Did they do anything to surprise you or were they just a lot better than you thought?
Martin: “They’re a good team. They did a good job executing on their side of it, and they were successful with a few things. Defensively, we wish we wouldn’t have given up some things, but like I said, we made a few adjustments in the fourth quarter, and up front, with our line, running a few stunts and they were successful. We knew it was going to come down, and for it to come down for us defensively was something that we were going to put on our back and make sure we came through for this team.”
You guys have been here for a long time and have been through a lot. What’s your emotion right now?
Martin: “You know, the mix of the excitement of winning, and also this is my last game with this guy, the seniors, and this time, and this stadium -- it’s bittersweet, I guess I could say, but it’s a special place to be.”
Van Bergen: “I’d like to add to that. An amazing amount of pride -- that was one of the best team games we’ve played regardless of the score, regardless of the stats. The offense performed. Underclassmen, seniors, defense performed when they were asked to step up. I think me and Mike as seniors and leaders of this team couldn’t be more proud of all the guys. Every single player.”
How do you feel about finally getting it done against Ohio State on your last shot at them?
Van Bergen: “I think me and Mike would probably agree that we’ve been hoping since we were kids that we would get the opportunity to win a Michigan-Ohio game and it be on our backs. You couldn’t ask for a more picturesque situation as far as coach saying, ‘Ryan, Mike, Craig, and Jake, you guys do what you want up front. We’re going to play a coverage behind you, and hopefully you can get there with four men.’ Allowed us to that. Me and Mike had a pretty big play, I think on second down or something like that. It was amazing. It was the greatest feeling in the world.”
Can you talk about your legacy and what it means to you?
Martin: “You know, we’re just really caught up in this right now. That’s something we worked so hard to get to this point and make sure that we were successful and how much we’ve harped on this game. This was a big game for us and this program. For us to take this step as a team is huge and something we’re never going to forget. These fans and this fanbase will never forget, I think. Whatever happens, happens for the bowl game, and we’ll take that and look at that when the time comes.”
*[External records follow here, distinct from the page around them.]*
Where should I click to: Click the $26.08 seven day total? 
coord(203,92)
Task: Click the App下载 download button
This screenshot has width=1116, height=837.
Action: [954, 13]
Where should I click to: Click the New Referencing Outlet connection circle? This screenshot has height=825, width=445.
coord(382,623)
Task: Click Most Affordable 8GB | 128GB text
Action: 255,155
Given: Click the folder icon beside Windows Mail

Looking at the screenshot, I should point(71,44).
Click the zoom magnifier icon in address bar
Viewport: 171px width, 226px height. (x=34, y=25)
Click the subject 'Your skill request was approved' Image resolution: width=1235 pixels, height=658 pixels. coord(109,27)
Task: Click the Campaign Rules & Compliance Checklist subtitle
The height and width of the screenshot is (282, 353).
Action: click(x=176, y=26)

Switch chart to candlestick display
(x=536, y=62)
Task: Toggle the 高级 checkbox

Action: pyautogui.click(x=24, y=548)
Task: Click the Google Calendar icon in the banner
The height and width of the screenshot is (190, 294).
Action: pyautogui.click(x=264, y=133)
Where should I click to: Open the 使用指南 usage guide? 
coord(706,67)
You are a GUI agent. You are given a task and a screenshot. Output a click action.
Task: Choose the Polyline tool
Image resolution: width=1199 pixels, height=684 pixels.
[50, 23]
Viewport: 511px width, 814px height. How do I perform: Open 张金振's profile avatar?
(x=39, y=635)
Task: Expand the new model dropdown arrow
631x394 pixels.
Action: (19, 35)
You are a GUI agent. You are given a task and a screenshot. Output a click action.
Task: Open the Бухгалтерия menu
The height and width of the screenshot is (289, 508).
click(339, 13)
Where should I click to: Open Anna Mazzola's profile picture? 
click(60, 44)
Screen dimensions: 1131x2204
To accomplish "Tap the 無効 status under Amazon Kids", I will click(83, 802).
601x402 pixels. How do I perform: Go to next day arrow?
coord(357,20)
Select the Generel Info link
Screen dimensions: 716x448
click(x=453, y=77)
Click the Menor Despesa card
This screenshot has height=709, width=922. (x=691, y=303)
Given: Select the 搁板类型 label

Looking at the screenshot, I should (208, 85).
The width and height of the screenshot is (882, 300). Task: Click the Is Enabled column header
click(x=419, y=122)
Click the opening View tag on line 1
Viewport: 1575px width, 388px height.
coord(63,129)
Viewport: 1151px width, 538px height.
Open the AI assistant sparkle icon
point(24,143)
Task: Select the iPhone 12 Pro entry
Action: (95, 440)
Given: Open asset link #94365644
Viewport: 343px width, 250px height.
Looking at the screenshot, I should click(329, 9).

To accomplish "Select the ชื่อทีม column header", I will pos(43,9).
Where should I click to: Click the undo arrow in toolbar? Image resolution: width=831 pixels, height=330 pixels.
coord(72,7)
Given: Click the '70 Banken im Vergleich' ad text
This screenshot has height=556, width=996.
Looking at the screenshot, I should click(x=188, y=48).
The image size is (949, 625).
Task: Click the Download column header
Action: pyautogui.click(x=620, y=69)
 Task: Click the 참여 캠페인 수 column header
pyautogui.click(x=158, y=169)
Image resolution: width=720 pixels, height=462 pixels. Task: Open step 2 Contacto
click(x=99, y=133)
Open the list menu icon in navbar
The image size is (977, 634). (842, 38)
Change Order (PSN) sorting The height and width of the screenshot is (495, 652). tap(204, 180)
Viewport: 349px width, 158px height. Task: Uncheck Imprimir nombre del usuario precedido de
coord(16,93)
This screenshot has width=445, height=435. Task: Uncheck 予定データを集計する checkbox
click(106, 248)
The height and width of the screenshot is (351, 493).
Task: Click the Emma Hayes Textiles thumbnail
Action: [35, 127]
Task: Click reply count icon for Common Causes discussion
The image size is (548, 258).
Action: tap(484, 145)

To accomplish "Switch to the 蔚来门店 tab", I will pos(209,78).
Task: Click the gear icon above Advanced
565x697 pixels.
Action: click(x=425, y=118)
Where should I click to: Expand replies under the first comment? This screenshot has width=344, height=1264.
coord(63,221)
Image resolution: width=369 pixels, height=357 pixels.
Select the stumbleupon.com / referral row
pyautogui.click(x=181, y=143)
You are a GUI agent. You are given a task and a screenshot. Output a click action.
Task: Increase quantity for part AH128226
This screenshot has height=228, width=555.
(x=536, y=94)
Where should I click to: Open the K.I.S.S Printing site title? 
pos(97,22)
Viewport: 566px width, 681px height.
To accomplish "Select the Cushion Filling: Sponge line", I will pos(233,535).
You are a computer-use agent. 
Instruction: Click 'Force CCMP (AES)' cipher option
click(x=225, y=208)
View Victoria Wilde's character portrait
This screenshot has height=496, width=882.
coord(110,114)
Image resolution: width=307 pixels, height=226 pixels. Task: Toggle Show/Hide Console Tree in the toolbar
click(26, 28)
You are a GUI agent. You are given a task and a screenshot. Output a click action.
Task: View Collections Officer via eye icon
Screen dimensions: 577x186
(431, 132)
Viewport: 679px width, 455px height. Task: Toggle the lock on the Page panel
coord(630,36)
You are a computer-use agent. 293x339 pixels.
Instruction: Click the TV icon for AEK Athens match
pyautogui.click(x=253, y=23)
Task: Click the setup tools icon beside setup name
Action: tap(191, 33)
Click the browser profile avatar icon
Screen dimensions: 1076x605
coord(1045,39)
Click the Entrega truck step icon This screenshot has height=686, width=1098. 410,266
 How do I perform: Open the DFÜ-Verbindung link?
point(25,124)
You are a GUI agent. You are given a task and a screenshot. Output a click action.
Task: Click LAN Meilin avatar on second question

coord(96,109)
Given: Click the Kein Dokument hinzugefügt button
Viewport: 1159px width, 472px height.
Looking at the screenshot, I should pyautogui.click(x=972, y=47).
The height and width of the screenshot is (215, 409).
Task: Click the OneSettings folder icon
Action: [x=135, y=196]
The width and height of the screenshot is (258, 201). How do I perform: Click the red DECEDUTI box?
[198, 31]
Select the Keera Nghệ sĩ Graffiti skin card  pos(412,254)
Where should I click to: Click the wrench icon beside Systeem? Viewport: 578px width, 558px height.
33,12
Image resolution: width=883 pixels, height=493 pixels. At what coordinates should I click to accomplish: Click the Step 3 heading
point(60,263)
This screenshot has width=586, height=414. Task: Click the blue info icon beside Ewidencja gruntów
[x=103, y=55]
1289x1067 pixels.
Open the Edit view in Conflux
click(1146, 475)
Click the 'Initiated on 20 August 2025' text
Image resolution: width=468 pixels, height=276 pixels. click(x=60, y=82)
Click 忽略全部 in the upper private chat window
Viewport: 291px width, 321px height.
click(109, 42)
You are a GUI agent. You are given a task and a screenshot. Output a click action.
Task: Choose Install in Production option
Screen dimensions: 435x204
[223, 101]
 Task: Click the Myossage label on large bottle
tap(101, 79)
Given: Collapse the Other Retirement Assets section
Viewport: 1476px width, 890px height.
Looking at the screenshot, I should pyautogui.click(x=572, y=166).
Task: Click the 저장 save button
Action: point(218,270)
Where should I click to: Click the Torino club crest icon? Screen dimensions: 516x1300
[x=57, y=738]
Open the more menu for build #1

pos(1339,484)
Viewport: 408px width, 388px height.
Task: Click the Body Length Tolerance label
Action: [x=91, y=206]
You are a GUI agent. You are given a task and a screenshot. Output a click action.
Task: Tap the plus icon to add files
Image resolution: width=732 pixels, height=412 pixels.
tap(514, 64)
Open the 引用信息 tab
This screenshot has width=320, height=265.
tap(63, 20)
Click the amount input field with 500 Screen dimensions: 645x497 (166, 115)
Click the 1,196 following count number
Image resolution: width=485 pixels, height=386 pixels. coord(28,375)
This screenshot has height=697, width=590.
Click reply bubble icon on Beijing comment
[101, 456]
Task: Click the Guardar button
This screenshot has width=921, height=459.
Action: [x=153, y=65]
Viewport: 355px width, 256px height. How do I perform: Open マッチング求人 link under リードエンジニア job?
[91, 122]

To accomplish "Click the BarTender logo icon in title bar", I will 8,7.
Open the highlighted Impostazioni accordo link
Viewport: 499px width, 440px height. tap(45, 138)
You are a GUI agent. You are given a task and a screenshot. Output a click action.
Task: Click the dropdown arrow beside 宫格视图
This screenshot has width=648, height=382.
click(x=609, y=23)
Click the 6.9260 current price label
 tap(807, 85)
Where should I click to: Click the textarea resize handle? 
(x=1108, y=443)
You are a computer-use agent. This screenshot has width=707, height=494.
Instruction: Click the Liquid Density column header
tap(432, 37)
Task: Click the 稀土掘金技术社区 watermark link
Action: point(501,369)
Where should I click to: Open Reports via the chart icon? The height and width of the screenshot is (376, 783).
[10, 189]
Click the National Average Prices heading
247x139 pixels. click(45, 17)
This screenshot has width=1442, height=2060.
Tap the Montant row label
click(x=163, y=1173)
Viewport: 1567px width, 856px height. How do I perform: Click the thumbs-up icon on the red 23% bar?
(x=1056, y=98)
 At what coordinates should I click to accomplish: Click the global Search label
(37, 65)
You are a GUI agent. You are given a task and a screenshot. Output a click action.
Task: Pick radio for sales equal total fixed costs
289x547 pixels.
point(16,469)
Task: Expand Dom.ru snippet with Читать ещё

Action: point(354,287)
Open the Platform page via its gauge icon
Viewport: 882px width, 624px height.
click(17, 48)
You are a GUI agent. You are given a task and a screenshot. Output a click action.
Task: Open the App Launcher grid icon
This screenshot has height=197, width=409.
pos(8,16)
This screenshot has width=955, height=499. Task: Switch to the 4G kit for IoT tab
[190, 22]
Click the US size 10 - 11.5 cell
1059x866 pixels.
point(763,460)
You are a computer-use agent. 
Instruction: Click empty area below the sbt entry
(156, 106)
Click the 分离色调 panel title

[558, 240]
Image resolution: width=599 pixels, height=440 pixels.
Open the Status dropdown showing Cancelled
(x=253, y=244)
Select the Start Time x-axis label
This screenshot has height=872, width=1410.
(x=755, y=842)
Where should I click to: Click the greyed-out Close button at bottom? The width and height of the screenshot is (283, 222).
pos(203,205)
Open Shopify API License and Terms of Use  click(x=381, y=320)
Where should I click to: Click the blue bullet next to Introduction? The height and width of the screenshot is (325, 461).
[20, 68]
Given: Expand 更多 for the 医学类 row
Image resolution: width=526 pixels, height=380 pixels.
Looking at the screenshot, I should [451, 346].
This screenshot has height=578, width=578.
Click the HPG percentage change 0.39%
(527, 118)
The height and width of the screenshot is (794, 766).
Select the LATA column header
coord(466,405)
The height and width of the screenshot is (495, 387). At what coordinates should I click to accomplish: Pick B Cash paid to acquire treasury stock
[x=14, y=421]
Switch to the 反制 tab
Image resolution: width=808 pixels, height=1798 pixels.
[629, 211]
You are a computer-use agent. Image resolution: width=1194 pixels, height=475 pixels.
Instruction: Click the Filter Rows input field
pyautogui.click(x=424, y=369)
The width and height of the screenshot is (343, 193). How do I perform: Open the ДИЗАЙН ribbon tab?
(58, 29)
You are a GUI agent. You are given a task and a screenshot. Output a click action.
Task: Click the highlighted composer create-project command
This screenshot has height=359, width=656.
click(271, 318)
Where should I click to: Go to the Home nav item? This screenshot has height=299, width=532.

How big was the goal-line stop to force an OSU field goal?
Van Bergen: “I mean, it’s almost like it was a metaphor for our season. We’ll give up some plays, we’ll give up first downs, but you get us in a short yardage situation as a defense and make us feel like we’ve got our backs pinned up against it, we’re successful. We emphasize that. We practice it all the time. It’s been consistent, I think, throughout our season. Third and one, third and two, short yardage, you’re gonna try to run the ball on us? We’ve been good at it. And Jibreel Black -- give him credit, because he made a tremendous play on that boot. That’s probably one of the best plays I’ve ever seen him make. Being very disciplined against a really good athlete.”
Can you talk about your relationship with Coach Hoke as defensive linemen?
Martin: “I’ve grown so close to Coach Hoke and Coach Mattison as well. Coach Hoke, he coaches the nose guards a lot, so we sit in his office and we spend time with each other, watching film, whatever it might be. The guy really cares about this program and these guys, and he’s the most genuine coach that I’ve ever had the pleasure to work with and be coached by. I know Ryan and the rest of the guys on the team will say the same thing. He’s a guy that truly bleeds maize and blue and really cares about these guys. To get [the win] for him and this program and my fellow seniors, that’s what it’s all about.”
What was it like watching two touchdowns get wiped off the board at the end?
Van Bergen: “I swear, we have the most touchdowns called back on review. I don’t even like review anymore. You know, actually looking back at it, yeah I mean, it was disheartening, but at the same time, our defense had already made up its minds that we want this game to come down to being on us. The fact that it added a little pressure to us probably made us excel in that situation a little more. We probably would have been a bit more passive had we scored that touchdown. I think the aggression and the way we went out and came after the quarterback and jumped routes and stuff, I think we did a tremendous job with that.”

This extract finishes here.